WORK ITEM: From the line that holds "1200x388 pixels. Task: Click" to the last line below, retype everything exactly and nothing else; omit pictures.

INPUT FOR THIS TASK:
───
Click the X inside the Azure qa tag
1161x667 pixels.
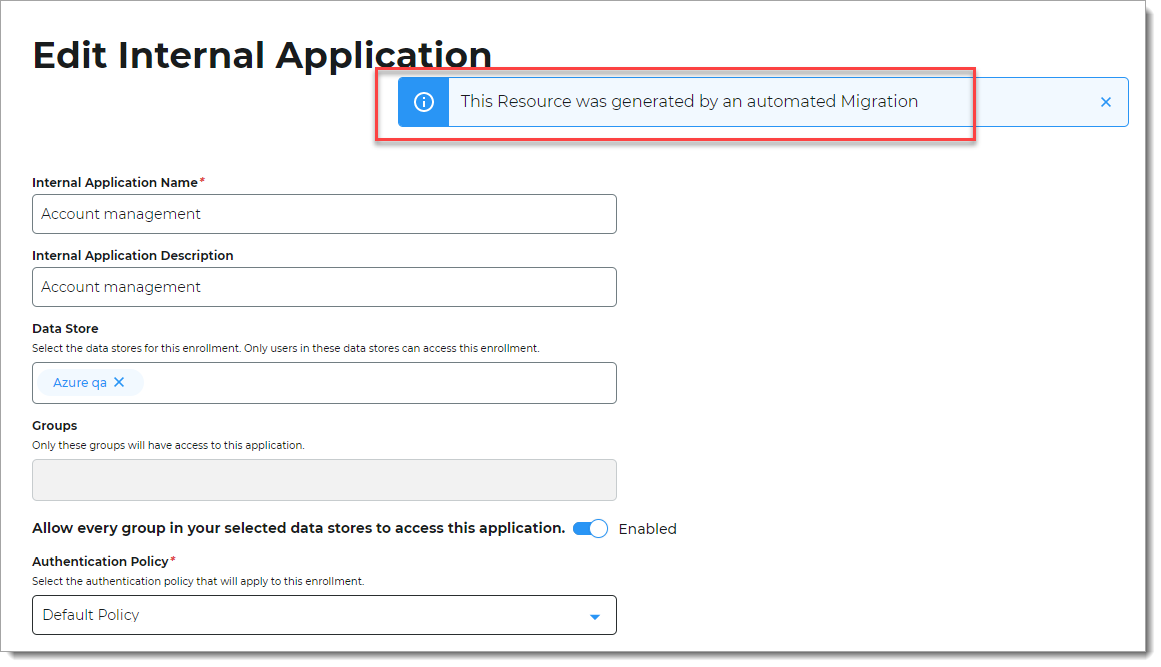coord(117,381)
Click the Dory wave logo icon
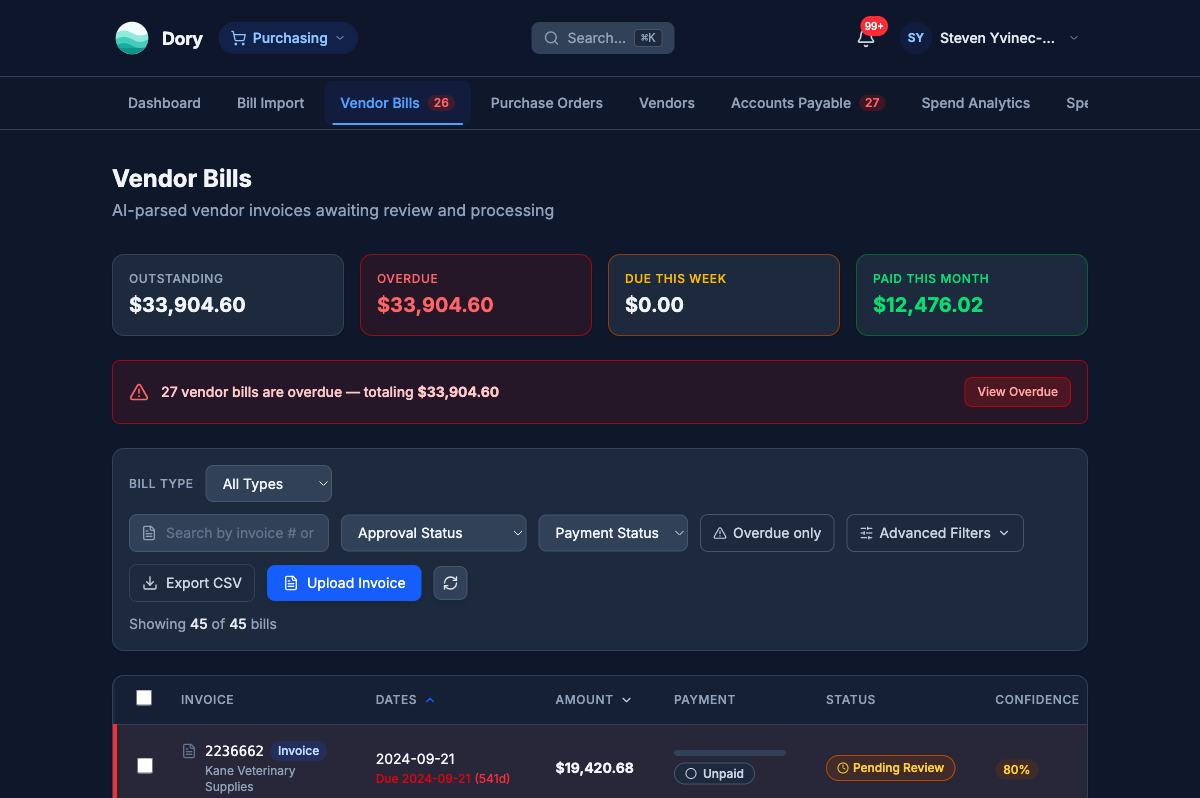 [132, 38]
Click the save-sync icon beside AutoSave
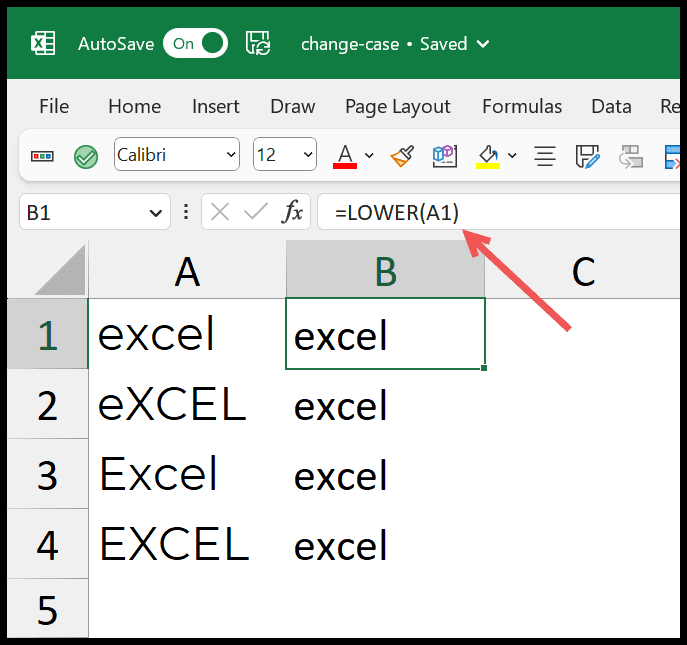This screenshot has width=687, height=645. (258, 43)

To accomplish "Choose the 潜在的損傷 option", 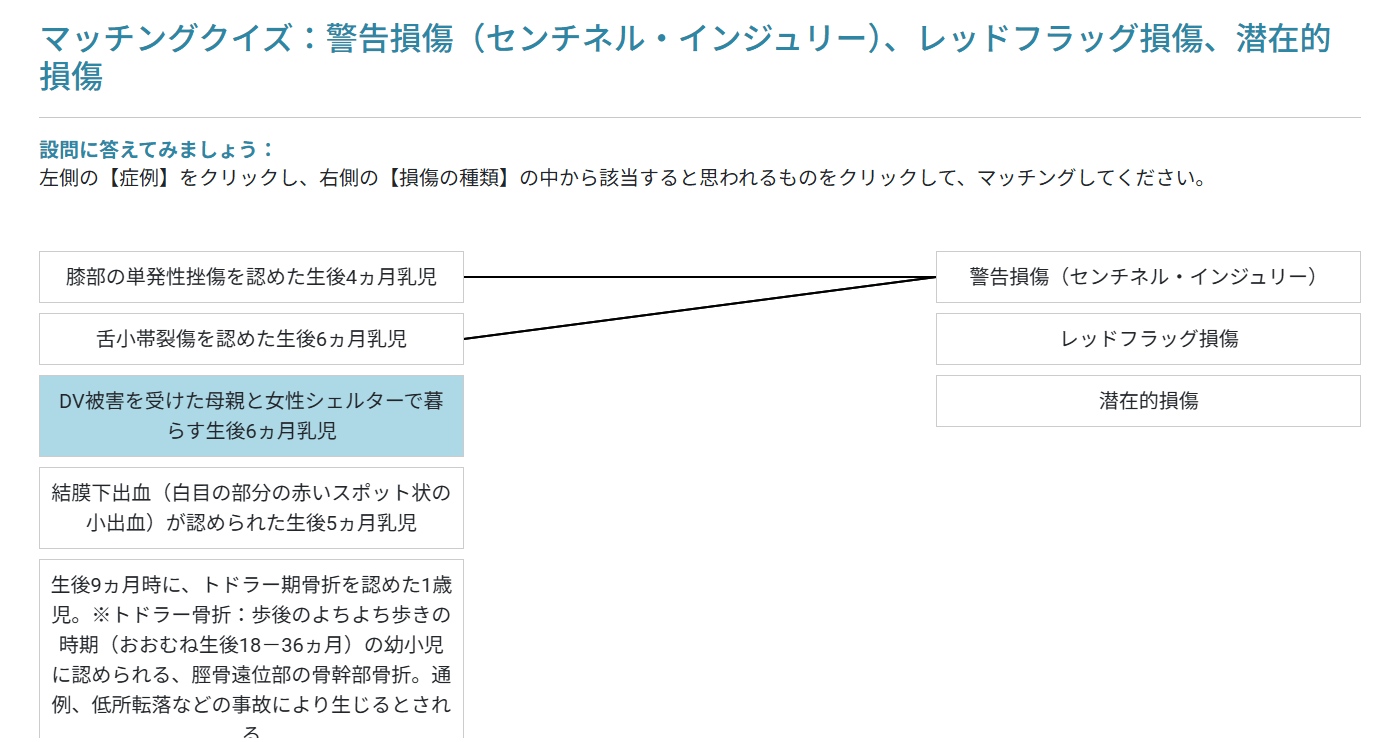I will 1148,401.
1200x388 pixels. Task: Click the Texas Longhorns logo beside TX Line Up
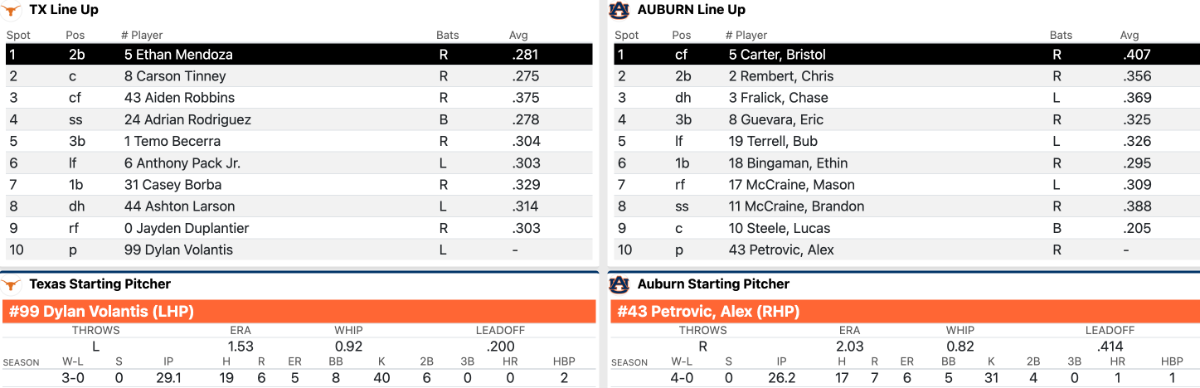tap(13, 9)
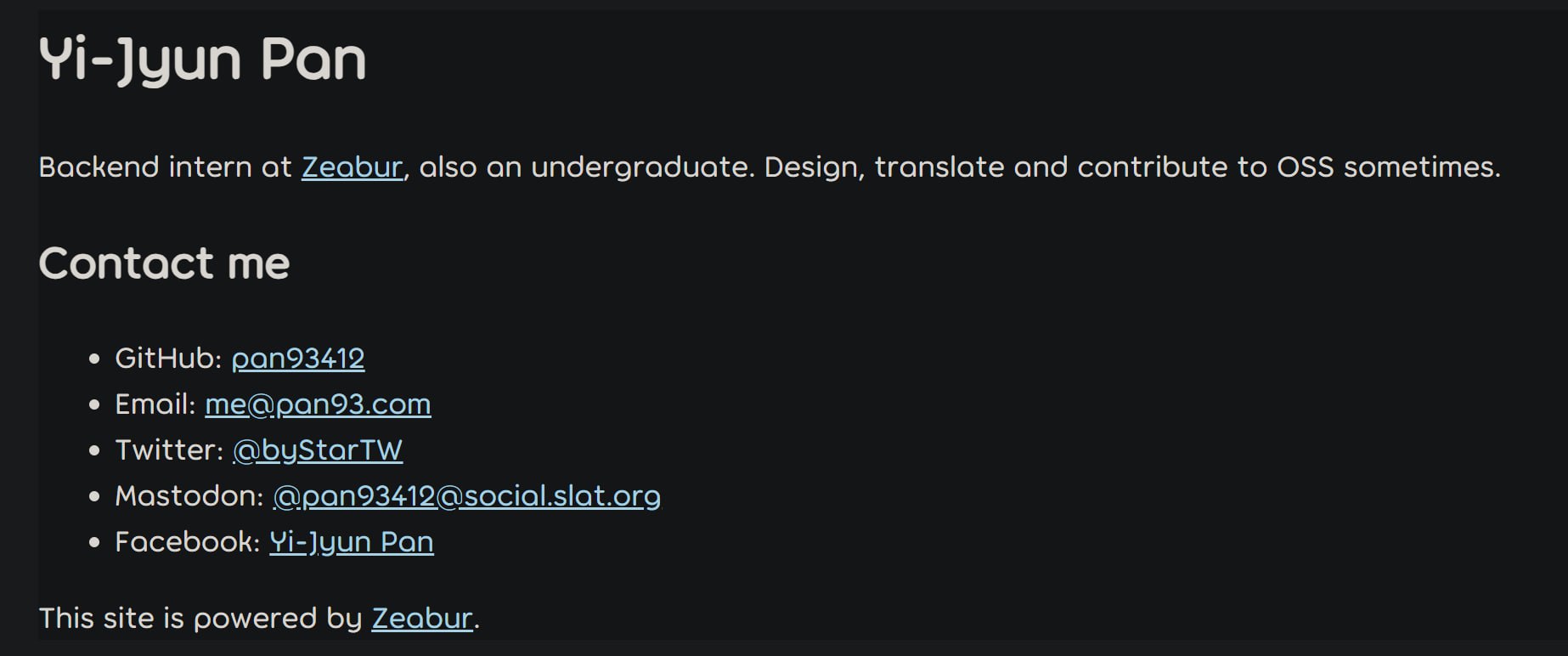Open the Zeabur link in intro sentence

[x=352, y=167]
───
SOLUTION FOR THIS TASK:
1200x388 pixels. Task: Click the Texas Longhorns logo beside TX Line Up
tap(13, 9)
Open the Zeabur link in intro sentence

[x=352, y=167]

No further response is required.